Statements of the problem are now a routine feature of any European government's comment on public spending. Patient organizations, health activists, and even health ministers increasingly voice their dismay at the challenges posed by drug costs. And against this tsunami of denunciation, the EU finds itself virtually powerless-because the EU treaty prevents it getting involved in national questions of health and social security spending. Cooperation on HTA offers some sort of breakwater: it makes sense per se, and if it manages to focus spending on therapies that are of demonstrated worth then it can arguably save resources-and at the same time could edge drug research into areas of unmet need. Above all, it can be brandished as a demonstration that the EU “is doing something about drugs”, in the hope of averting-or at any rate responding to-accusations that it is timidly letting the drug industry get away scot-free.
Meanwhile, the European pharmaceutical industry stands to gain something if the new system reduces the inconvenience of diverse HTA decisions across Europe-and the industry has long argued for national bodies to be obliged to make use of the joint reviews that have been carried out. Otherwise joint HTA does nothing but add rather than diminish layers of assessment across the member states. Limiting the plan to clinical issues will also please industry, which vehemently opposes any shift towards standardization of pricing and reimbursement decisions. But drug firms may baulk at the requirement for all their new products to go through the new system.

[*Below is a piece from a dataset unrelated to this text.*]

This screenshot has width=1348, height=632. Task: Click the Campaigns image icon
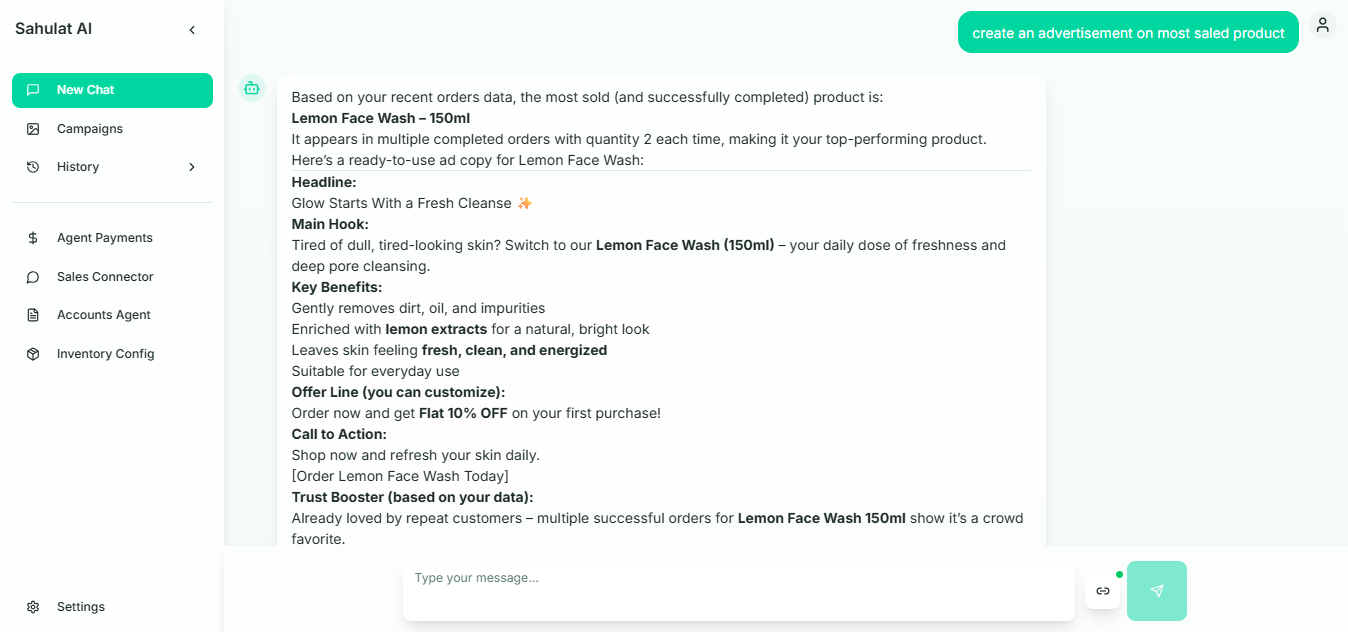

Civil society reactions are neatly encapsulated in a new monograph from the European Public Health Alliance, which sees the outline proposal as “defiant, ambitious and optimistic,” and capable of promoting the sustainability of health systems and the benefit of patients. It could constrain drug firms that “prefer the status quo of the fragmented HTA landscape” out of fear that better-quality HTA will reveal: “the poor therapeutic value of some new medicines,” writes EPHA’s Yannis Natsis. There is much more at stake than boosting the competitiveness of the European pharmaceutical sector or easing the functioning of the EU’s single market, he argues: “HTA can be a powerful weapon to reduce inequalities and disparities in access-this must be the primary goal.” In his view, “navigating this minefield will be worth it”.